- **Records provided**

»»

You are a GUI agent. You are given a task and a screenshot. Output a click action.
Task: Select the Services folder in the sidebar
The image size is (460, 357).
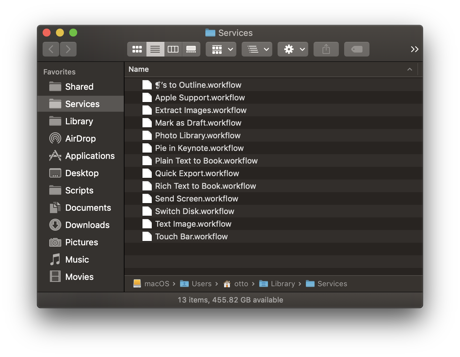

««
»»

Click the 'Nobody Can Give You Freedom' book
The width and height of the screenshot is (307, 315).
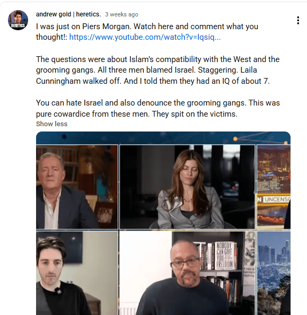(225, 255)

««
»»

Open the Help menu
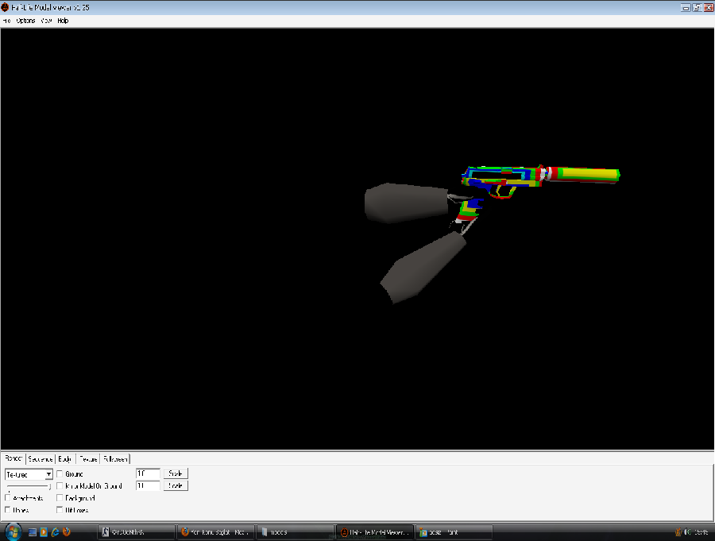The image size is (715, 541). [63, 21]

««

- **What to work on**
Starting at the line above that holds "You are a GUI" and ending at the line that holds "The image size is (460, 357).", transcribe each line exactly and include no other lines.

- **Problem solution**
You are a GUI agent. You are given a task and a screenshot. Output a click action.
Task: Select the Services folder in the sidebar
The image size is (460, 357).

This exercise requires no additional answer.